Much of the confusion about whether negligent medical care caused an injury or death could be easily clarified if the hospital would release the results of their investigation. Every hospital in the United States is required under rules of the Joint Commission for the Accreditation of Healthcare Organizations to conduct a meeting to investigate any unexpected outcome or death. These meetings must be held regularly by a specific committee for each clinical department in the hospital. The findings are held as confidential and privileged, and are immune from legal discovery in every U.S. state.
California’s Evidence Code Section 1157 makes any meeting whose purpose is “evaluation and improvement of the quality of care,” completely immune from discovery.
This secrecy forces attorneys for the victims of medical malpractice to file a lawsuit and conduct discovery well beyond having the medical records reviewed by an expert just to find out what happened, and when the information obtained proves to be not sufficient to maintain a case of liability against specific defendants, that case is dropped or dismissed, as it should be. For the AMA and other tort-reform groups to assert that because 65 percent of medical malpractice claims are dropped or dismissed means that they should not have been filed in the first place is just wrong. Medical malpractice claims are often the only way to obtain such information because hospitals and doctors maintain a veil of secrecy over what happens in hospitals.
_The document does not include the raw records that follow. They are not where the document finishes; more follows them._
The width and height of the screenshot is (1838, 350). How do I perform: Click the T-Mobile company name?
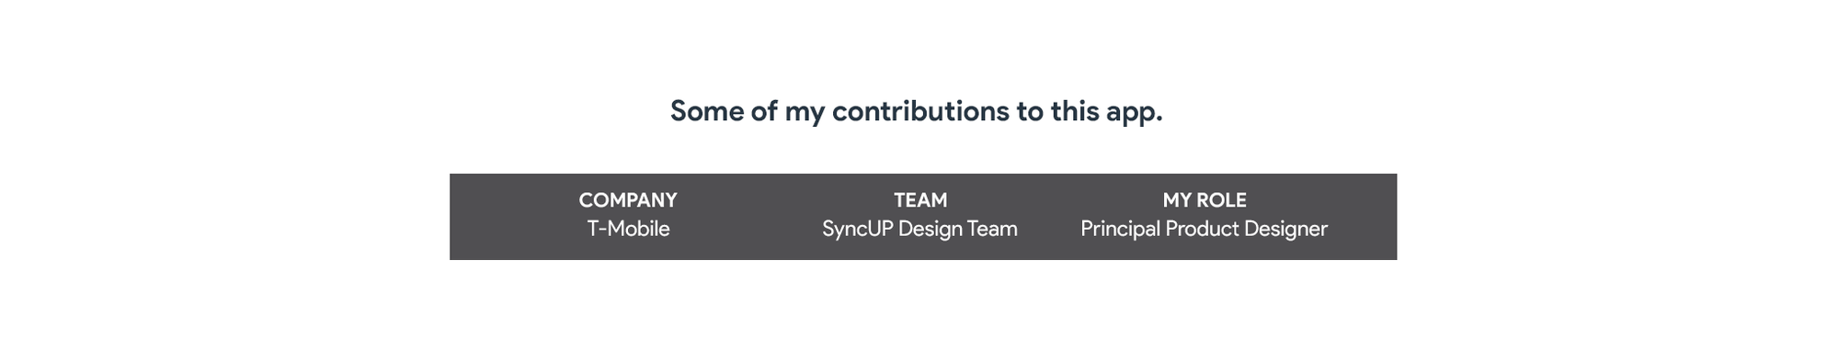[x=628, y=229]

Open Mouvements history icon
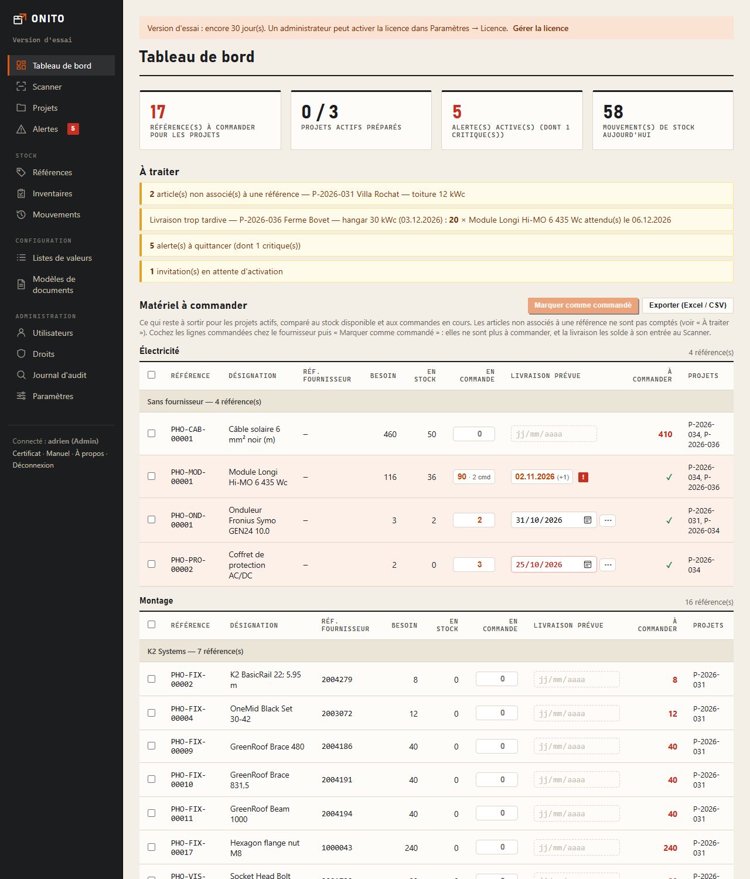[x=21, y=214]
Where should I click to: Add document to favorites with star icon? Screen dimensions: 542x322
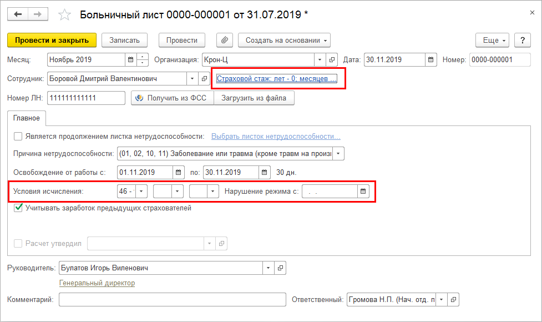pyautogui.click(x=64, y=15)
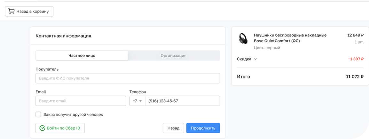369x139 pixels.
Task: Go back via "Назад в корзину" button
Action: click(x=29, y=12)
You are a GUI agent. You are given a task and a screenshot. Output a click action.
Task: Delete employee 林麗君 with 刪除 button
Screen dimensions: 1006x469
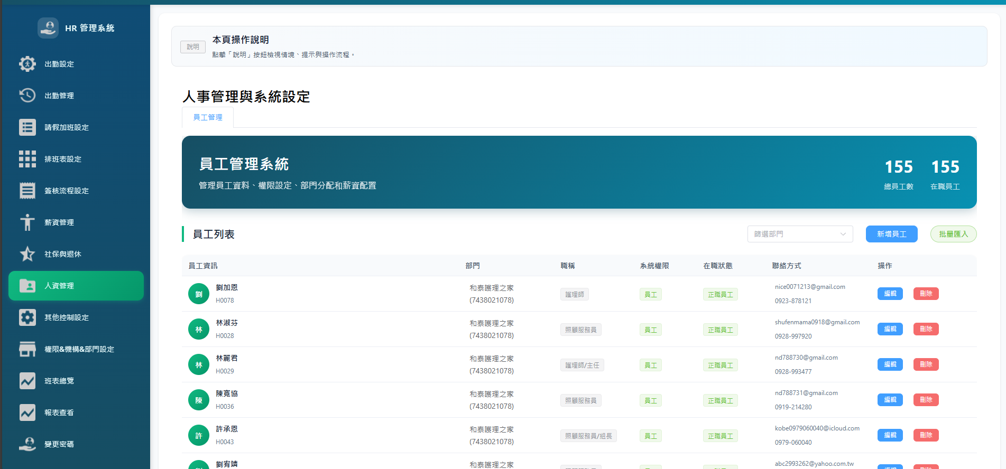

The secrecy that surrounds any investigation of adverse outcomes by hospitals was codified into law by state legislatures who were told by their physician and hospital organizations that only medical professionals were capable of understanding the events in hospitals and the medical impact on patients. But the doctors’ groups went on to claim that any such investigation would not be candid or honest if the results of such an investigation could be used in court. Without any documented evidence or proof for such an assertion, state governments have conceded the major role in protecting patient safety by allowing doctors and nurses to police themselves in the hospital setting.
If physicians and hospitals really wanted to reduce the number of medical malpractice claims being filed as lawsuits, they could provide the information to the patient or family about what happened. Then only those cases where negligence was clear would be filed in court. But that would require lifting the veil of secrecy over the hospital committees that investigate such cases. Until that happens, which is not very likely, physicians and hospitals should not complain about the number of medical malpractice claims, which often provide the only method for a patient or family to find out what really happened inside a hospital.
Bruce G. Fagel is a physician and medical malpractice attorney.